How does the classic car world look? Are we, as reported in a modern-car magazine recently, a bunch of tweed-wearing saddos? Are we a bunch of crashing bores? Who don’t know when to shut up?
Or are we at the forefront of an exciting, dynamic hobby that can turn every commute into a pleasure-drive and every trip into an adventure?
I’d suggest the latter. But I’m biased. Running an old car has its fair share of challenges, and I don’t just mean the mechanical ones which have to be overcome with perseverance, parts, personnel (sometimes) and a deal of luck. I mean the unseen things we face every day we venture onto the highway in an interesting car. There’s the petrol station conversations “My Dad/Uncle/first boyfriend had one of those”. I can handle them.

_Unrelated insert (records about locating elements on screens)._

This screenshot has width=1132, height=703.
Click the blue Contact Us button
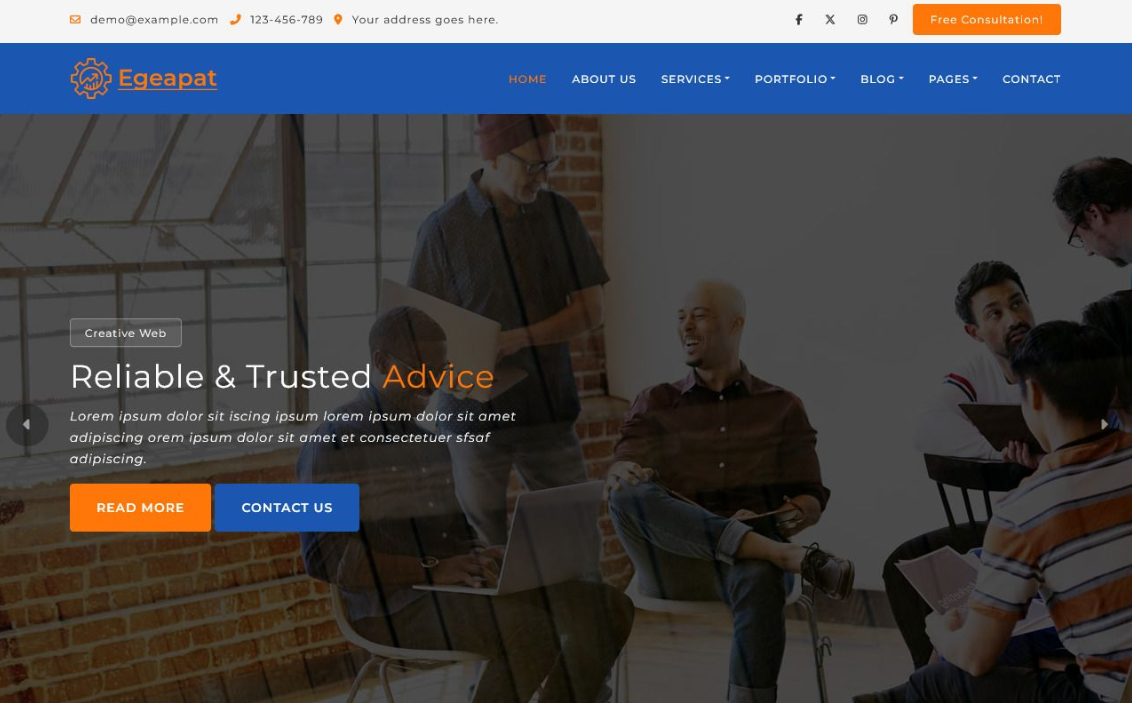[287, 507]
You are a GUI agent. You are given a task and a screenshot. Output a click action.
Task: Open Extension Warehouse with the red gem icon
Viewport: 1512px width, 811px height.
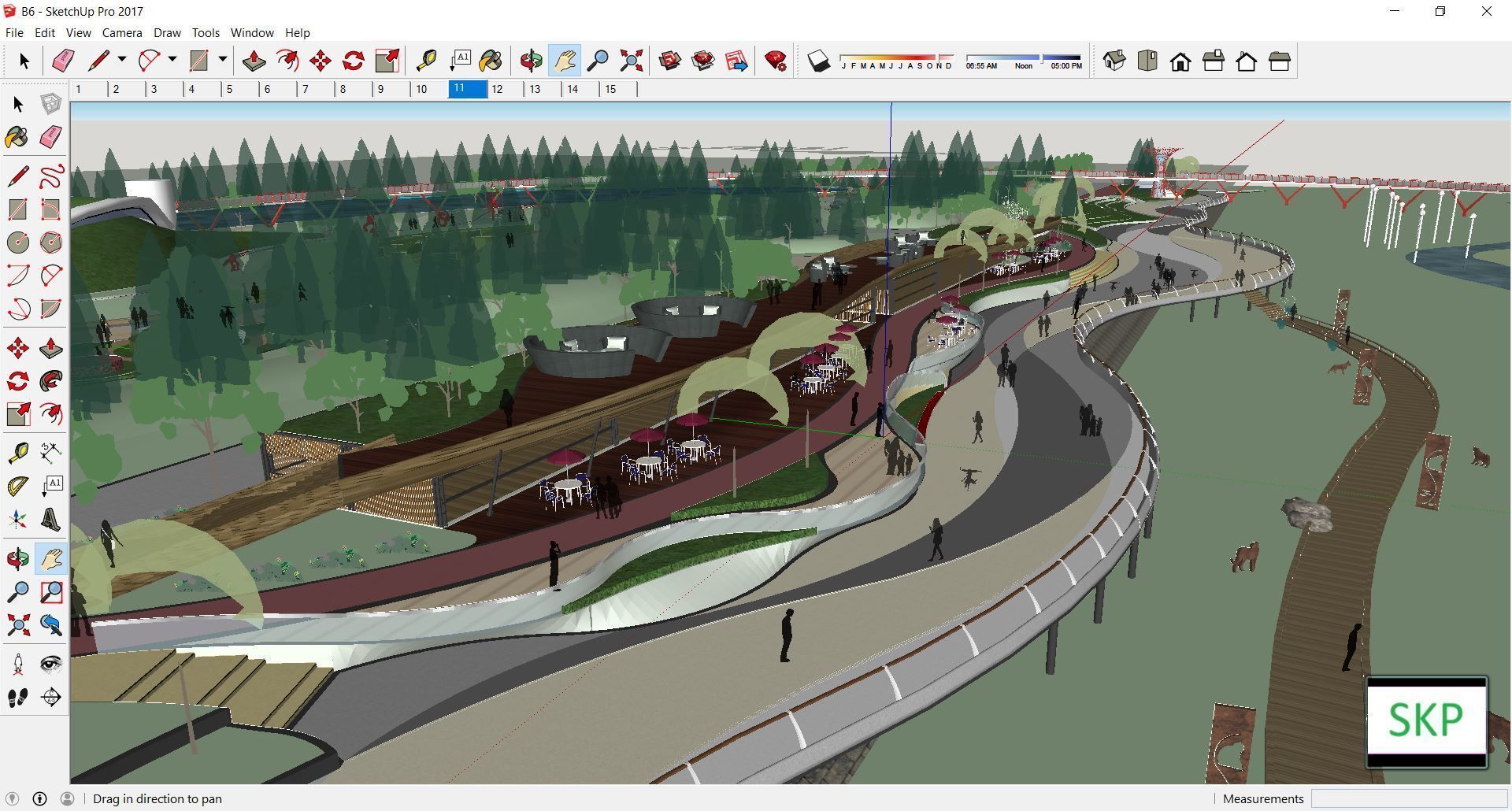click(776, 60)
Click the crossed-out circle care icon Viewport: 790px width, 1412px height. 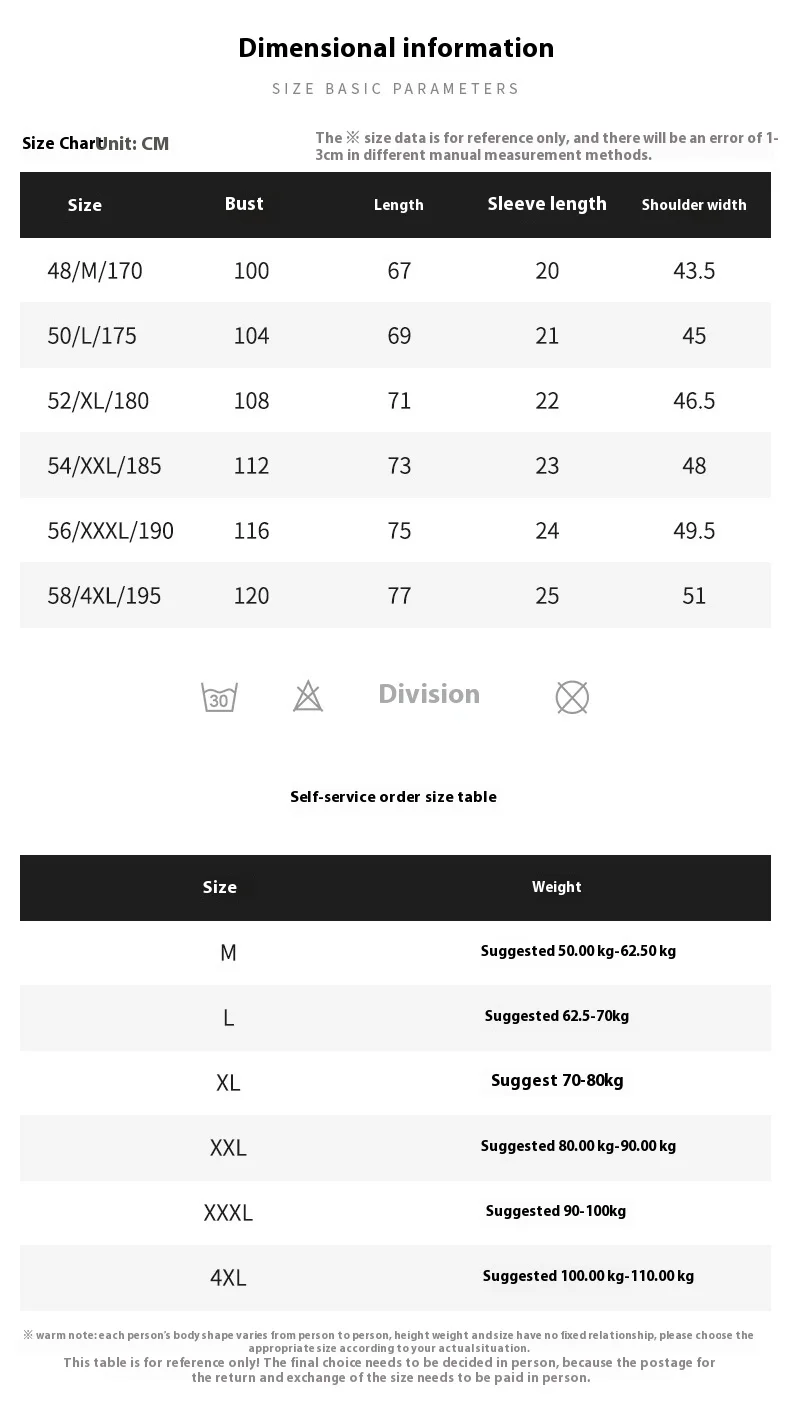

Worst of all the procession of chancers, freeloaders, bottom-feeders, wiseguys, blaggers, opinionates, friends-of-friends, losers, ne'er-do-wells, herring-eaters, skinflints, and the day-trippers, who’ll come up and offer ill-formed hearsay as fact. These pub bores will always regale you with the tales of why you shouldn’t have bought a Triumph Stag “they overheat doncha know?”. Ford Escort “they’re worth millions now”. TR6 “problems with fuel injection on them mate”, or Moskvich “them’re rubbish them are moite” , as I was told on at least five occasions over last weekend’s Race Retro event where I put my own one on show.
But even though this attention offers challenges, it means classic lovers are BEING NOTICED. And above all, isn’t that why we love old cars – for the attention it gets us? Roll on the summer.